„Zuweiser profitieren vom Labor-Wettbewerb“

Ärzte Zeitung (2004)

INTERVIEW

INGELHEIM. Haus- und Fachärzte, die eng mit Laborärzten zusammenarbeiten, dürfen sich freuen: Sie können davon profitieren, daß der Wettbewerb im Labormarkt in den nächsten Jahren noch dynamischer wird. Davon ist Dr. Lothar Krimmel, Geschäftsführer beim Labordienstleister Bioscientia in Ingelheim, überzeugt. Wie sich aus seiner Sicht die Laborlandschaft verändern wird, welche Konsequenzen dies für Zuweiser haben kann und warum die Labore eine Schlüsselrolle bei integrierten Versorgungsprojekten einnehmen – darüber sprach Martin Schwarzkopf von der „Ärzte Zeitung“ mit Krimmel.

Dr. Lothar Krimmel hat eine neue Herausforderung gesucht und gefunden: Nachdem die von ihm gegründete MedWell AG im Jahre 2003 mehrheitlich von der DKV übernommen wurde, ist der Facharzt für Allgemeinmedizin seit diesem Jahr Geschäftsführer des Labordienstleisters Bioscientia in Ingelheim, einem der ganz großen Player im deutschen Labormarkt. Der 47jährige war fast 14 Jahre bis 1999 für die Kassenärztliche Bundesvereinigung (KBV) tätig, zuletzt als streitbarer stellvertretender Hauptgeschäftsführer. In dieser Zeit entwickelte er unter anderem auch das Konzept für Zusatzangebote in Arztpraxen, für die Kassenpatienten selbst bezahlen (IGeL). Bei Bioscientia verantwortet er in der Geschäftsführung die Bereiche Unternehmensstrategie sowie Marketing und Vertrieb.

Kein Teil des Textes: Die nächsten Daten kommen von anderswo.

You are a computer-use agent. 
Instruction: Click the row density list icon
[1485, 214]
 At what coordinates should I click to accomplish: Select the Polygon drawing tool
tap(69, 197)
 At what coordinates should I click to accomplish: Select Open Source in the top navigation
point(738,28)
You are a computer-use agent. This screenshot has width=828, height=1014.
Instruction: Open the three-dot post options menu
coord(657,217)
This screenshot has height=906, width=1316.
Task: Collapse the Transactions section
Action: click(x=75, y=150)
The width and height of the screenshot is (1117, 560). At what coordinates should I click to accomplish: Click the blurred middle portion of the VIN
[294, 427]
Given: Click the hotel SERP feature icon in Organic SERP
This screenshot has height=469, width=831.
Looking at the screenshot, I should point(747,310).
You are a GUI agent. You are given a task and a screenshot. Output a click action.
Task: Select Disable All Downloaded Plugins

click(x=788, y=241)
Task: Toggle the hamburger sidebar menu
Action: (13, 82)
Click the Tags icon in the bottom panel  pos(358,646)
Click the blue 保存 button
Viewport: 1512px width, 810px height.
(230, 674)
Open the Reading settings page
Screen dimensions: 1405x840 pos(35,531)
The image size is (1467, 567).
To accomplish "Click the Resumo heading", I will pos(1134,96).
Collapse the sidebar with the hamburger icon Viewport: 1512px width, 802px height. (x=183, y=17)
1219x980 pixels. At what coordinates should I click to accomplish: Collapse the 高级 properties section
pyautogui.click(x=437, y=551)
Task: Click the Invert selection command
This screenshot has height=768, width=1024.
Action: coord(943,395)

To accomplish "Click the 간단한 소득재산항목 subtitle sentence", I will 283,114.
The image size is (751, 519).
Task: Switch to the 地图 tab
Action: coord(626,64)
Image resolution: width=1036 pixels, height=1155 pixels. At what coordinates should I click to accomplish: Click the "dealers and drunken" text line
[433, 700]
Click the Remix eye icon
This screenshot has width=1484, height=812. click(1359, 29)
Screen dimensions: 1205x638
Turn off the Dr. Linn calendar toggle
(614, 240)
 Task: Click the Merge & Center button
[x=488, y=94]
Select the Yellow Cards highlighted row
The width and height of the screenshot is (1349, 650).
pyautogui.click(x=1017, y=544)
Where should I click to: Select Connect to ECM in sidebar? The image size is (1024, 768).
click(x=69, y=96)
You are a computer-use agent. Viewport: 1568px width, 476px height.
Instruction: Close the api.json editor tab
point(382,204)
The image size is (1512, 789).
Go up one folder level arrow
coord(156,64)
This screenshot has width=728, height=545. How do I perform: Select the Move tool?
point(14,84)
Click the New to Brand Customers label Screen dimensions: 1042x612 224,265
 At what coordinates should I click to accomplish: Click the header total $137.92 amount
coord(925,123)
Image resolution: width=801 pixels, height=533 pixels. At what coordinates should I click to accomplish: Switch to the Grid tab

„Ärzte Zeitung“: Herr Dr. Krimmel, Haus- und Fachärzte erleben derzeit einen Umbruchprozeß im Gesundheitswesen, der unmittelbare Konsequenzen für ihren Arbeitsalltag hat. Wird es denn auch in der Zusammenarbeit mit den Laborpartnern Verwerfungen geben?

Krimmel: Die Labormedizin wird auf absehbare Zeit einem permanenten Veränderungsdruck unterliegen. Davon werden natürlich insbesondere die Laborärzte, aber auch alle anderen Kollegen betroffen sein. Wie lange wir zum Beispiel noch die Laborgemeinschaften mit all ihren Vorteilen für die beteiligten Kollegen gegen die zunehmenden Angriffe aus den Reihen der Krankenversicherung verteidigen können, bleibt abzuwarten. Insgesamt müssen wir uns im Labormarkt wohl vor allem auf einen anhaltenden Preisdruck einstellen.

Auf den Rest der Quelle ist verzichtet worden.